§ Records to use:
..........

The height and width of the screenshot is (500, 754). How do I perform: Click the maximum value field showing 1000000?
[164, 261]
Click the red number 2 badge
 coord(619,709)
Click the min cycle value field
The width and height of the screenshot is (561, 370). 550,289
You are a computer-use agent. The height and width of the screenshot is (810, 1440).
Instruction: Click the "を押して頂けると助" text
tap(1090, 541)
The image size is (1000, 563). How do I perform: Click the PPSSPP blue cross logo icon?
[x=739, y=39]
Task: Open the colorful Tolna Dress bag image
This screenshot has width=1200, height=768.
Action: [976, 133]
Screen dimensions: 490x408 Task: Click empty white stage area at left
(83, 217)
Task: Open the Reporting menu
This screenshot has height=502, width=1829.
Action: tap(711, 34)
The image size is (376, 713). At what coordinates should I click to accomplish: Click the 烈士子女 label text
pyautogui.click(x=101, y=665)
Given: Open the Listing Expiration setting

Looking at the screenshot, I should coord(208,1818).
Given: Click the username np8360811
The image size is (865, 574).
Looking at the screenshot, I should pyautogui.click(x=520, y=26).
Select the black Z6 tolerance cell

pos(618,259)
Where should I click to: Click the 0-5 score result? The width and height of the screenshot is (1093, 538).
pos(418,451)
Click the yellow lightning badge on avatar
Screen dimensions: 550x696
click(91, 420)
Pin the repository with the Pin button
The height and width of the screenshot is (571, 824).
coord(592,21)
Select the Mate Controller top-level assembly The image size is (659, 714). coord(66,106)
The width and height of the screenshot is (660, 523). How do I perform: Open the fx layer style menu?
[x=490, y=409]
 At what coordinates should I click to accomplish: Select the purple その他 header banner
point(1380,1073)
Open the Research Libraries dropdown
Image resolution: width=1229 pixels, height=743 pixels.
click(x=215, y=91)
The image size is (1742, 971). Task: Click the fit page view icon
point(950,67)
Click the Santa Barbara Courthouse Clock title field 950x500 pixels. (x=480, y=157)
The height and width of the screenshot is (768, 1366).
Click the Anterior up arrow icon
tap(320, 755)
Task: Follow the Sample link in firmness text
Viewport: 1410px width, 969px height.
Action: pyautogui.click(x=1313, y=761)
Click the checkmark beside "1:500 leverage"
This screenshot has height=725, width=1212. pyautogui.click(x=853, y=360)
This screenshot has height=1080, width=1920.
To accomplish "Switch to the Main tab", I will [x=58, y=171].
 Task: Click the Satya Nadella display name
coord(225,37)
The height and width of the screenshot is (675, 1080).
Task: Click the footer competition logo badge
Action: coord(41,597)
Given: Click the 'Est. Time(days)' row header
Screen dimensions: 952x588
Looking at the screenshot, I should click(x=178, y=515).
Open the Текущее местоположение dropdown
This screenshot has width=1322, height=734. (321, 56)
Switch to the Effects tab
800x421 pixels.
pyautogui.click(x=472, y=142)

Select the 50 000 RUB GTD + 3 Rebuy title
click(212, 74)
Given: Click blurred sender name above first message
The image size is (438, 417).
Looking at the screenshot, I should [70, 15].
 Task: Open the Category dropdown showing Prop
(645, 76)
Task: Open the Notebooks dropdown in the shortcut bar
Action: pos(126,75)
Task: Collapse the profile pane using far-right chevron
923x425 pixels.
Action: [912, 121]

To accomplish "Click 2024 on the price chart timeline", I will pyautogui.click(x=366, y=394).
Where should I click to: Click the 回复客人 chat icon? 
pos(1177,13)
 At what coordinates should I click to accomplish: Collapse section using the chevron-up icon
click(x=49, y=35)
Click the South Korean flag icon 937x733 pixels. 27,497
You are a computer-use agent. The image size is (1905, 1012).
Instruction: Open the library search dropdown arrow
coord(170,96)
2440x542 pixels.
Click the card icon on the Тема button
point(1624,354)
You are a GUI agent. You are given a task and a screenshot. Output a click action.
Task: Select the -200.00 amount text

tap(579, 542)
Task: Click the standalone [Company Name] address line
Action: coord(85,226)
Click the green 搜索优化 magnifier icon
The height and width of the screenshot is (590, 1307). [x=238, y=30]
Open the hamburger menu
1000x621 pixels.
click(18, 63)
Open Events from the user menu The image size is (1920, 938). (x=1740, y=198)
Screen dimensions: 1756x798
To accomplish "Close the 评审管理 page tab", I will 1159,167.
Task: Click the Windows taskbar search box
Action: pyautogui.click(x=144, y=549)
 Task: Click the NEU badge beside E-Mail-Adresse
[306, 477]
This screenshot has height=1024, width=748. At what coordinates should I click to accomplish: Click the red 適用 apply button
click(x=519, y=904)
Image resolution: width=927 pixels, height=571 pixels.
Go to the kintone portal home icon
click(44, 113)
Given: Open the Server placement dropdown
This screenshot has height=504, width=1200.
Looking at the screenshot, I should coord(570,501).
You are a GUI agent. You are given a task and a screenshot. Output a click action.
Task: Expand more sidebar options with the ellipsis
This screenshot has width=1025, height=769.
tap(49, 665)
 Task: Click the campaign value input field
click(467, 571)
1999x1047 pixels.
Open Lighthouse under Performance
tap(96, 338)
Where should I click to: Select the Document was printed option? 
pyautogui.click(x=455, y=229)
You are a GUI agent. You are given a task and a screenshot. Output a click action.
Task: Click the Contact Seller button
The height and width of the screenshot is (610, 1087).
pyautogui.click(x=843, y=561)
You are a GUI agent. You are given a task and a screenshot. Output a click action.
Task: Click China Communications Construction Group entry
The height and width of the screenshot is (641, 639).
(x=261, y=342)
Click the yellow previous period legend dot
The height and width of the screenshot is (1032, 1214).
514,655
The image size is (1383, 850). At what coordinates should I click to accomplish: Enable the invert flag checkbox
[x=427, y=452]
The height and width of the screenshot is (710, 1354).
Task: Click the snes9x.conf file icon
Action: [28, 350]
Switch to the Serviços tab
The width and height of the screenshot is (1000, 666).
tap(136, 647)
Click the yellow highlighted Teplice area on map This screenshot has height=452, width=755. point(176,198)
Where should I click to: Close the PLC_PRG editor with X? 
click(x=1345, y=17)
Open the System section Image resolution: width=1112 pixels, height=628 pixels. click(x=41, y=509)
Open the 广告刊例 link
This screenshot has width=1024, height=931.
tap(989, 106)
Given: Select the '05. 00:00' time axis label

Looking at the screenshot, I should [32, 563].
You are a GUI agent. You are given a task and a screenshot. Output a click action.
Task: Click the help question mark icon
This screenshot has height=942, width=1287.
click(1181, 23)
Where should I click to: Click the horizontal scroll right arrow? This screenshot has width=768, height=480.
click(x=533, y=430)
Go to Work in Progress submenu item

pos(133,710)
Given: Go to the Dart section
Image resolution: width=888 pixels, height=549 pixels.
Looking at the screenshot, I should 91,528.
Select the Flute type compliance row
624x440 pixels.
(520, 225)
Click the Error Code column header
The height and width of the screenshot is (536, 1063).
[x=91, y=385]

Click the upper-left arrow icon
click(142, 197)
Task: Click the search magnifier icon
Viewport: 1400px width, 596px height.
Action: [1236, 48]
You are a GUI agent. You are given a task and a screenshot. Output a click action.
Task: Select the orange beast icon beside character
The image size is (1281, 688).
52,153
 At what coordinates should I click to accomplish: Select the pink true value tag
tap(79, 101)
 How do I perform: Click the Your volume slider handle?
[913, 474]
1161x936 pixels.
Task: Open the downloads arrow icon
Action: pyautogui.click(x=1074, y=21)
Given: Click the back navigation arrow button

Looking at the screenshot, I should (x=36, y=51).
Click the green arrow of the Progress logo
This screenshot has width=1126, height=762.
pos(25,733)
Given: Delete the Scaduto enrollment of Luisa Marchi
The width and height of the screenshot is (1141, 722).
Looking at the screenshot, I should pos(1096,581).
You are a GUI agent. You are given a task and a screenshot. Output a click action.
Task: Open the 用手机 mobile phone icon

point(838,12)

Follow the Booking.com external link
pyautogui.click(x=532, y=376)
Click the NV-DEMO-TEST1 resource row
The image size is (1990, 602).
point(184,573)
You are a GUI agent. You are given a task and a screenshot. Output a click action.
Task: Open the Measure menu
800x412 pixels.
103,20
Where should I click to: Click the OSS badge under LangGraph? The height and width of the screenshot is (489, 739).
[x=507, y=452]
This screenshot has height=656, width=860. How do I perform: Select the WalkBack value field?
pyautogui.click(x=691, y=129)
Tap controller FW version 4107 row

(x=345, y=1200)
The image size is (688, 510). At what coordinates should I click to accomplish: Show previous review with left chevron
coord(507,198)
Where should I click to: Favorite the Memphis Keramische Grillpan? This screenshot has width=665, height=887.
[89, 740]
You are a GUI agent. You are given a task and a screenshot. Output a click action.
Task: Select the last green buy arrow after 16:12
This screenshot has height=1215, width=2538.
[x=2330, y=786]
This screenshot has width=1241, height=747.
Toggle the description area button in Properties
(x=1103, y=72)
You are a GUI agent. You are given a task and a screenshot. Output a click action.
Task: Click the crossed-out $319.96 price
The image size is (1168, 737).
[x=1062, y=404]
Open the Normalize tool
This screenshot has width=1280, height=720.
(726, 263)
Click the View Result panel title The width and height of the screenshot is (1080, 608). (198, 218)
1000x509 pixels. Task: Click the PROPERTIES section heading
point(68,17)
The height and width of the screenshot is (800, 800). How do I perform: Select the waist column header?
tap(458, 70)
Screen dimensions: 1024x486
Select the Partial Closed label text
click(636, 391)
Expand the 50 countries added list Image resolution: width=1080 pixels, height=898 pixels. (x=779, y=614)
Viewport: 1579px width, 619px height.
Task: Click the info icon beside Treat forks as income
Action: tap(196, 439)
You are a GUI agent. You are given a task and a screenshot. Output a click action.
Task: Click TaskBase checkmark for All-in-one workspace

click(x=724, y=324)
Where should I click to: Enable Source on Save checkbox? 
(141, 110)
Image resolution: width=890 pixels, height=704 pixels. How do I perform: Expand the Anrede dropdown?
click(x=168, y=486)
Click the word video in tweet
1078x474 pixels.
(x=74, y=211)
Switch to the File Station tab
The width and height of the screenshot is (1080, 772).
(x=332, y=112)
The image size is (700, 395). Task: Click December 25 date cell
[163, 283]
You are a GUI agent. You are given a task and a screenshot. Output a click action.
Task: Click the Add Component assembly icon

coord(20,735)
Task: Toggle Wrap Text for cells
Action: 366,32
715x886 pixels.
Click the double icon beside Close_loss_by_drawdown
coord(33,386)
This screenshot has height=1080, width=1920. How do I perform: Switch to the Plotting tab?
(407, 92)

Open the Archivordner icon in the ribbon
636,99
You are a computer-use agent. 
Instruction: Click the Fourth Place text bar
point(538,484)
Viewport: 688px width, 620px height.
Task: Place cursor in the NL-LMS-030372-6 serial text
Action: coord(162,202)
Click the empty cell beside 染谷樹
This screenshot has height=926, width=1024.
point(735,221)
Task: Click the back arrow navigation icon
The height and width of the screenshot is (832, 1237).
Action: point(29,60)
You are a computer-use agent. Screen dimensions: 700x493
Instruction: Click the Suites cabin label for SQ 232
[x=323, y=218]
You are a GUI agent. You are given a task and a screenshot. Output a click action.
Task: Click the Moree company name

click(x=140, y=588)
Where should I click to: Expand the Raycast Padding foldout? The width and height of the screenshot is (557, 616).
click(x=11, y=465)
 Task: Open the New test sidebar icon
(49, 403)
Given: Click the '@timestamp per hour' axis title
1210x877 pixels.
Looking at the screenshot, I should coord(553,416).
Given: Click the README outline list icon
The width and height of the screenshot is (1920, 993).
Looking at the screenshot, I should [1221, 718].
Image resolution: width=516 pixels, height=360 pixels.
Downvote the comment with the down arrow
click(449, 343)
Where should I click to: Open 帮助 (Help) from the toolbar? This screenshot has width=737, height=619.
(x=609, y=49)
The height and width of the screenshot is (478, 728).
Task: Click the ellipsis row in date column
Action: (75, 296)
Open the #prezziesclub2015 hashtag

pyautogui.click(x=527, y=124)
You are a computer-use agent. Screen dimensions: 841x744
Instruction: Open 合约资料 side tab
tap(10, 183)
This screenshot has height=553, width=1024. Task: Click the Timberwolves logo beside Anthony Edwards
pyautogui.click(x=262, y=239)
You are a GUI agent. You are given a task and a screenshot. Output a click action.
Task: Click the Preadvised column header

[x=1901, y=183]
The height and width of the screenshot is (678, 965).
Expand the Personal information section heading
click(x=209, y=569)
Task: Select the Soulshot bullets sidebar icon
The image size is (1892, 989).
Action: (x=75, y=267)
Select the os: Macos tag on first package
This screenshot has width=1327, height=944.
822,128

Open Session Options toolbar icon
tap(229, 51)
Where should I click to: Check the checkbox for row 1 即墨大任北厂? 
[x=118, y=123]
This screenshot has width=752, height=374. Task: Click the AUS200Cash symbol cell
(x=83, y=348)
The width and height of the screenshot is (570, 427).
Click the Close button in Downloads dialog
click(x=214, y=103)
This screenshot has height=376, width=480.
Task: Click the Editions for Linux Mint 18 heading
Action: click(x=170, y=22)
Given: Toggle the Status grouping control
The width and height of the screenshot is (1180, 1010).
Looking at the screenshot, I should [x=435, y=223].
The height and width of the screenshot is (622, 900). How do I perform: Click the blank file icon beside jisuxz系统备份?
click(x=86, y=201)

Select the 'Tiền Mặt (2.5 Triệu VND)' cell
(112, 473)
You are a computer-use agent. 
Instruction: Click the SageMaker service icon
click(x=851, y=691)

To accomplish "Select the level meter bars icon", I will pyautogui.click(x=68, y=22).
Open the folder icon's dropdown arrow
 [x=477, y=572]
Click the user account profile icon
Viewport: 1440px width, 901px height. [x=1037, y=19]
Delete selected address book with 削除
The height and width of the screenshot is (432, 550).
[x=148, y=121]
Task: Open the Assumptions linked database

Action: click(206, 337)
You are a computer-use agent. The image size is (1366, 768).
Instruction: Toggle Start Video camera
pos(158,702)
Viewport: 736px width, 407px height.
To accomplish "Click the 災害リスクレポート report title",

..........

§ What to work on:
Begin with the line above that has "The image size is (700, 395)." and continue through the line that has "715x886 pixels.", setting each one down exactly. Stop there.

§ Response to this exercise:
The image size is (700, 395). Task: Click December 25 date cell
[163, 283]
You are a GUI agent. You are given a task and a screenshot. Output a click action.
Task: Click the Add Component assembly icon

coord(20,735)
Task: Toggle Wrap Text for cells
Action: 366,32
715x886 pixels.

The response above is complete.